Destes lucros, foram distribuídos 5,2 milhões de euros: 3 milhões de euros para as obras religiosas do Papa, 2 milhões de euros para as actividades caritativas da Comissão Cardinalícia e 200.000 euros para as actividades caritativas coordenadas pelo prelado do Instituto.

Há um valor técnico a considerar, nomeadamente o TIER 1, que é a principal componente do capital de um banco. Em 2019, era de 82,40%. Em 2022, no entanto, o TIER é de 46,14%, certamente acima dos 38% em 2021, mas ainda indicativo de uma redução do capital para metade. Continua a ser um TIER 1 robusto, muito acima dos valores exigidos aos bancos europeus, mas continua a indicar uma redução para metade dos fundos próprios.
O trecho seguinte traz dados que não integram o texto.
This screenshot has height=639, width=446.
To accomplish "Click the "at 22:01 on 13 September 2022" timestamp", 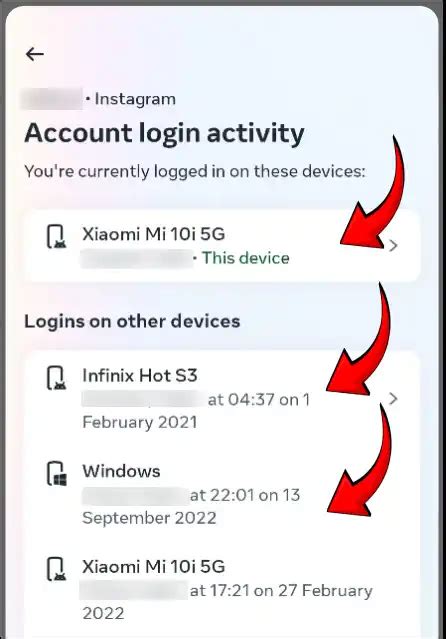I will [191, 507].
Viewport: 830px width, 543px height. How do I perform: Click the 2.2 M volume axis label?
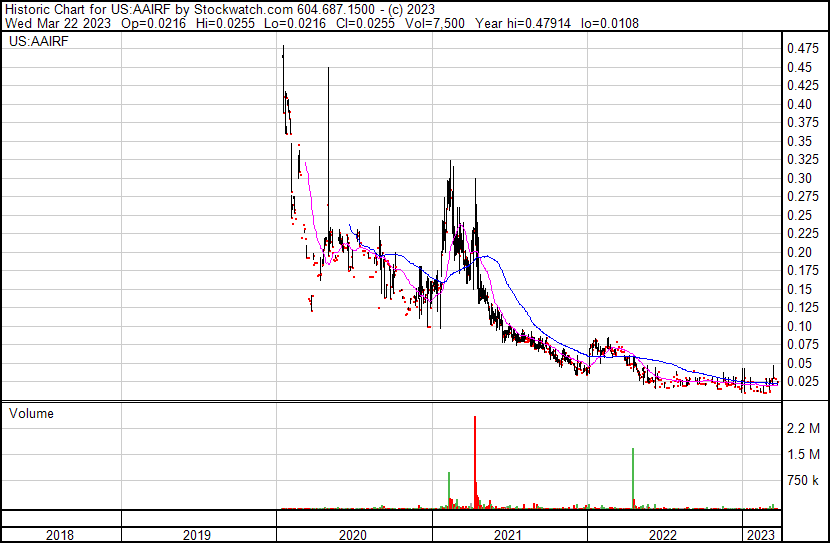tap(803, 428)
De acordo com o IOR, "a classificação Moneyval coloca o Instituto entre as instituições mais bem classificadas do mundo". Atualmente, o IOR trabalha com mais de 45 contrapartes financeiras diferentes. Para dar alguns números, em 2022, o IOR recebeu 5,2 mil milhões de recursos em confiança e efectuou 100 000 operações de pagamento. O ativo líquido ascende a 578,5 milhões de euros.
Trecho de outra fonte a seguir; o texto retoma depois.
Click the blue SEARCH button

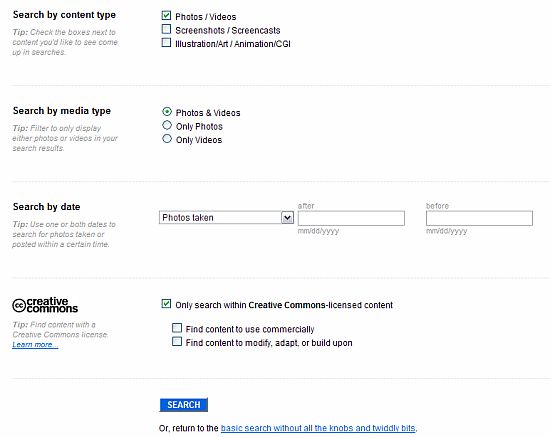coord(183,405)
Para além dos números, o presidente do IOR, Jean-Baptiste de Franssu, sublinhou no seu discurso sobre o relatório que "a qualidade dos produtos e dos serviços melhorou significativamente, a ética tornou-se um ponto de referência constante, tanto na gestão dos recursos como na governação do Instituto, e a relação com os clientes está, mais do que nunca, no centro de todos os compromissos", enquanto o prelado do IOR, Giovanni Battista Ricca, sublinhou que os objectivos foram muito reduzidos graças a uma "maior sensibilização". É preciso dizer, no entanto, que os investimentos do IOR sempre foram conservadores, com o objetivo de não afetar demasiado o património, que é o que é sempre destinado às obras religiosas.

O último relatório do Moneyval

Mais do que uma mudança de paradigma, o IOR tem trabalhado na sequência da continuidade da gestão anterior. O último relatório Moneyval - na verdade, um acompanhamento muito técnico - foi publicado a 28 de maio e mostrou como o IOR continuou a fazer melhorias técnicas. Anteriormente, a Santa Sé não cumpria a Recomendação 13 relativa aos bancos correspondentes e subsistiam algumas "pequenas deficiências" em relação às Recomendações 16 e 24 relativas às transferências e às pessoas colectivas, mas agora está "globalmente conforme", quando anteriormente tinha sido avaliada como não conforme.

Em resumo, das 39 recomendações aplicáveis, a Santa Sé cumpre atualmente 35 pontos, ou cumpre em grande parte, e cumpre parcialmente 4 das recomendações. Pormenores técnicos, poder-se-ia dizer. Mas são importantes para demonstrar que as finanças do Vaticano não são, de facto, um lugar de falta de transparência e de possível criminalidade. Há o IOR dos media e o IOR da realidade. E a realidade diz que o IOR trabalhou e continua a trabalhar para cumprir integralmente as normas internacionais.